Budi menambahkan perhatian pemerintah untuk memperbaiki defisit neraca berjalan turut direspon positif pasar. "Perbaikan defisit menjadi faktor yang kuat bagi pasar SBN (surat berharga negara). Ditambah lagi dengan sikap The Fed yang dovish," katanya.
Ia menilai sikap The Fed yang cenderung dovish membuka peluang bagi Bank Indonesia untuk menurunkan suku bunga pada 2019. "Kalau suku bunga BI diturunkan, pasar obligasi kita akan semakin menarik bagi investor.

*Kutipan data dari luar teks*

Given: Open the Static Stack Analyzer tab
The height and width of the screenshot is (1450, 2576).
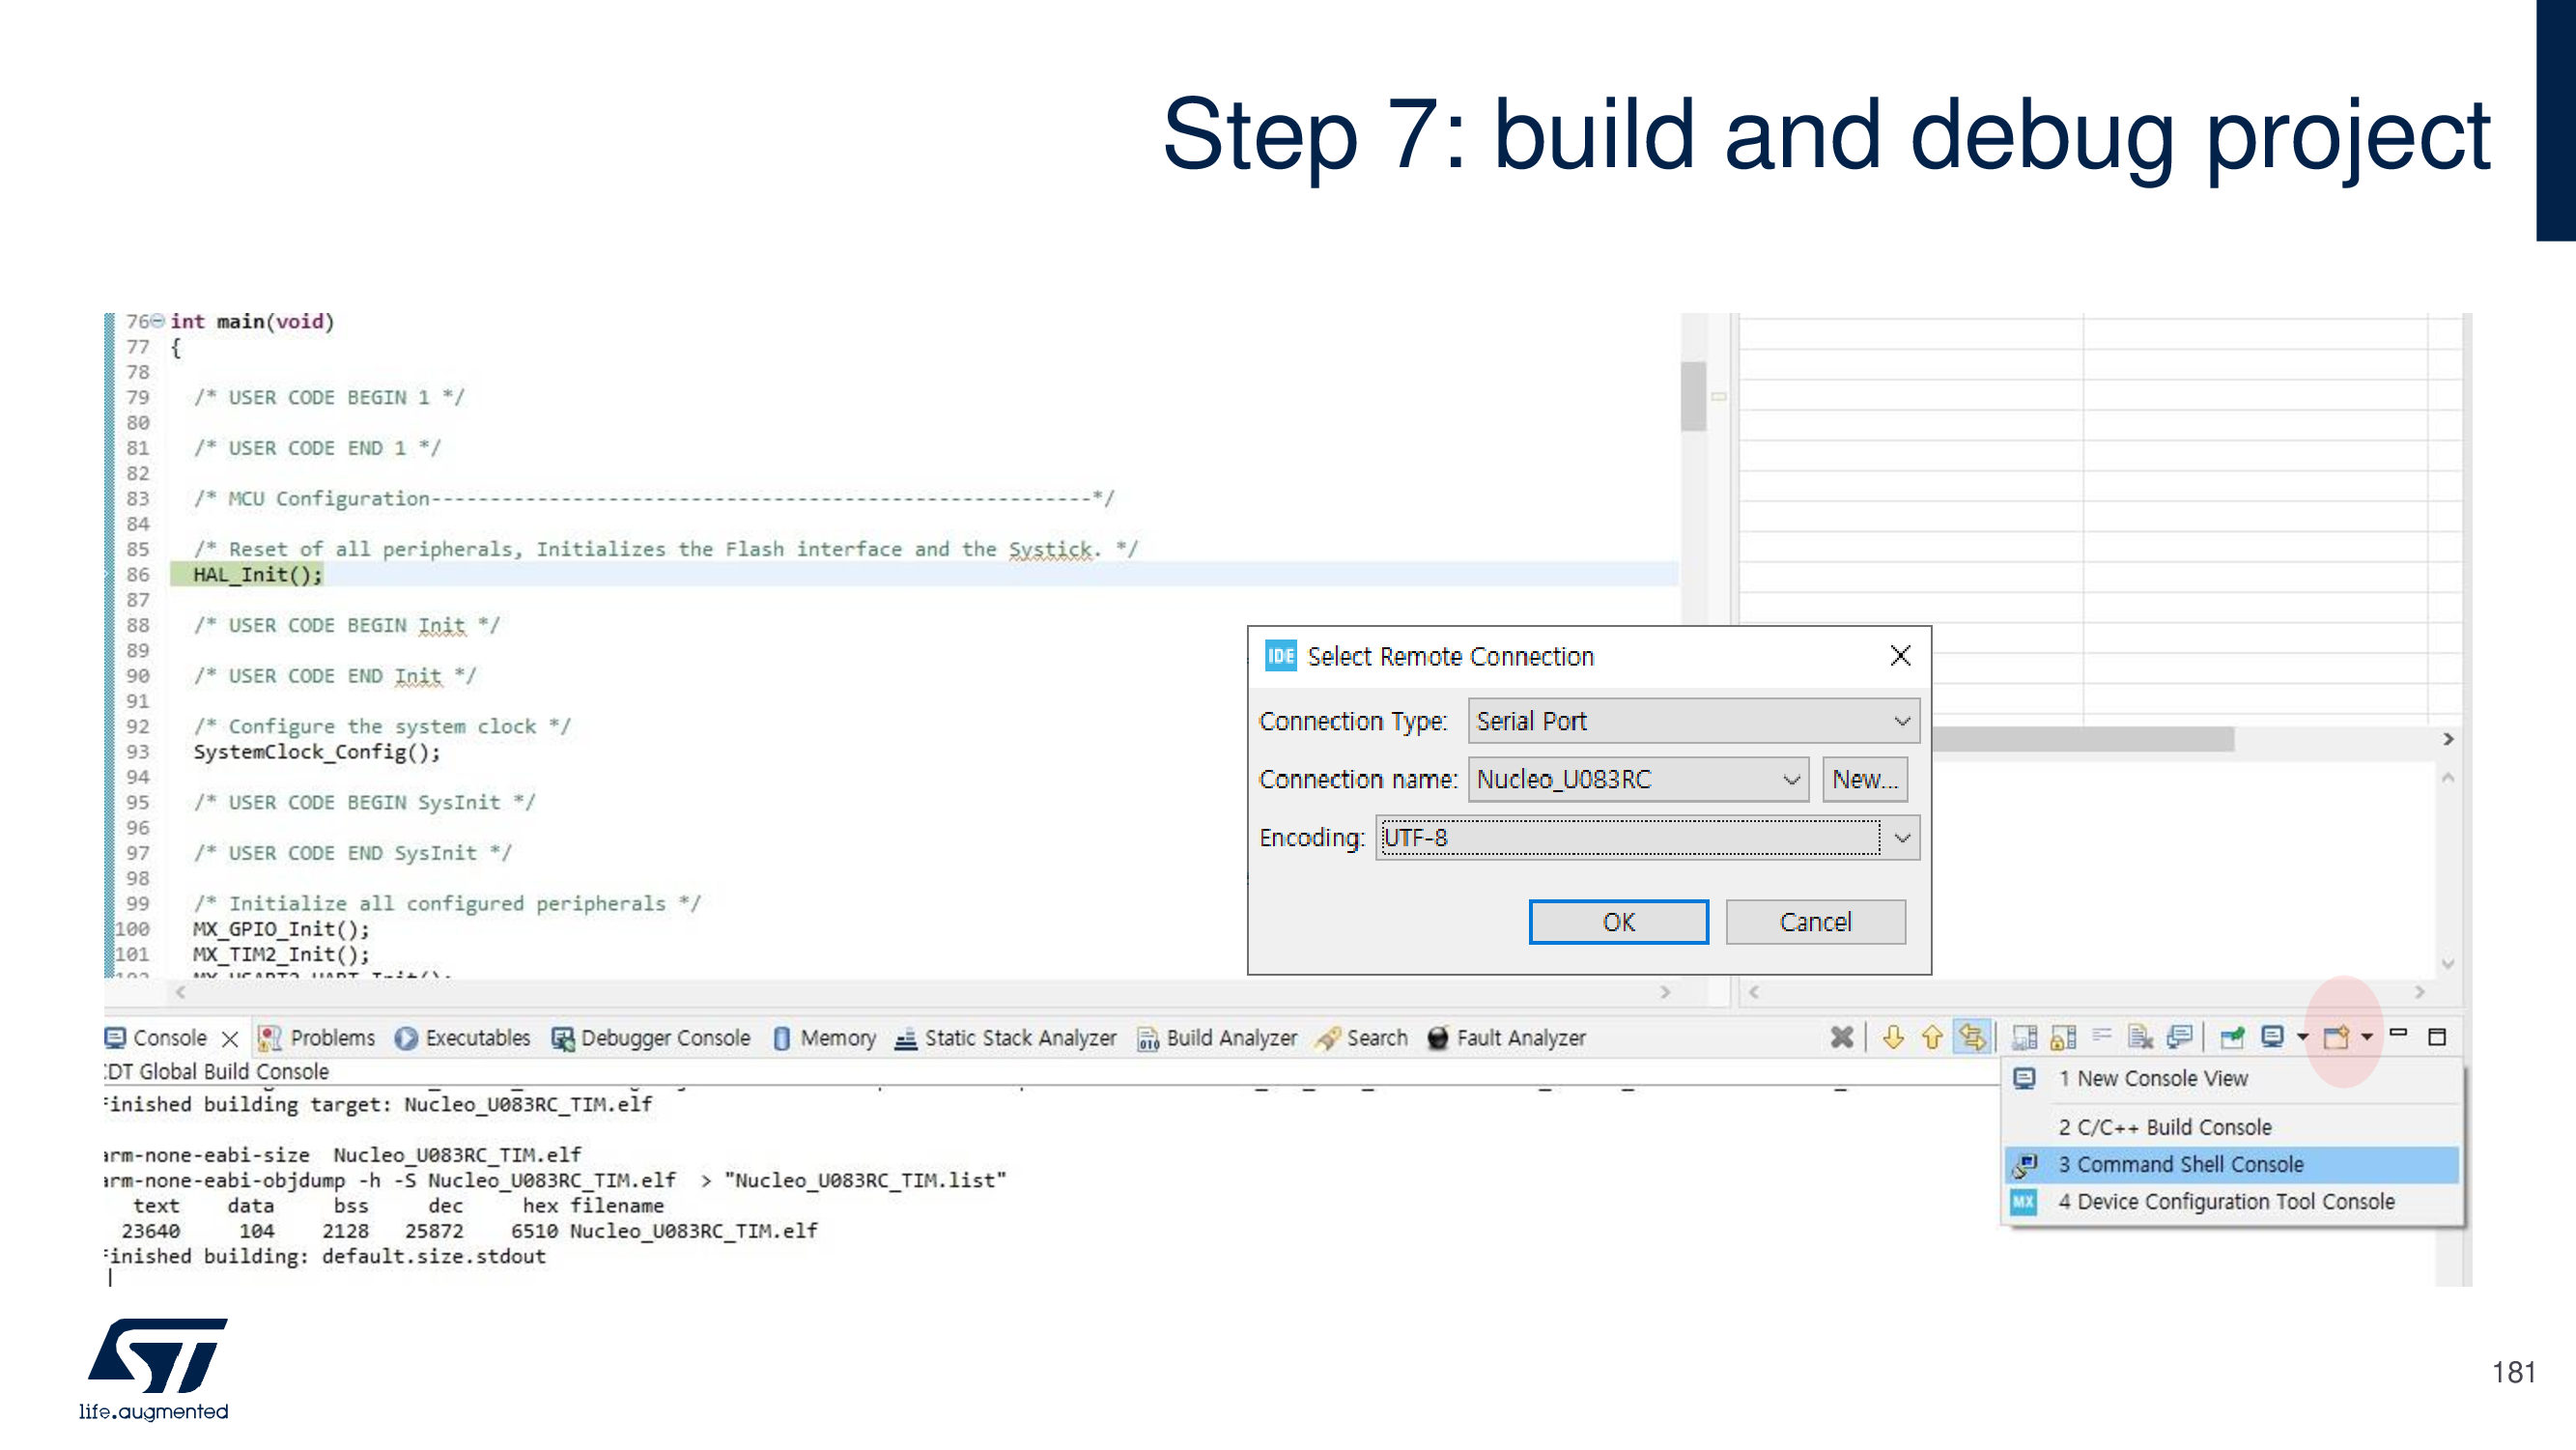Looking at the screenshot, I should click(x=1006, y=1038).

Likuiditas makin bagus dan investor asing akan menambah porsi kepemilikannya," ujarnya.
Selain itu, minat investor terhadap kepemilikan obligasi juga tidak lepas dari predikat investasi Indonesia yang berada di level investment grade (layak investasi). Dampak positif obligasi akan diikuti pasar saham yang juga akan ikut naik.
Selanjutnya, Budi mengatakan sentimen yang akan menjadi perhatian investor yakni jajaran kabinet atau menteri yang akan mewakili pemerintahan selanjutnya. Untuk menjaga kepercayaan investor terhadap instrumen obligasi di dalam negeri, Budi Hikmat mengharapkan perbaikan terhadap transaksi berjalan dengan fokus mendorong industri manufaktur.
"Indonesia tidak bisa lagi bergantung pada komoditas, harus mendorong manufaktur. Negara tetangga seperti Malaysia, Thailand, dan Vietnam sudah berkembang manufakturnya," katanya.
Menurut dia, manufaktur menjadi salah satu kunci memperbaiki defisit transaksi berjalan. Manufaktur yang berkembang akan mendorong kinerja ekspor Indonesia lebih berkualitas.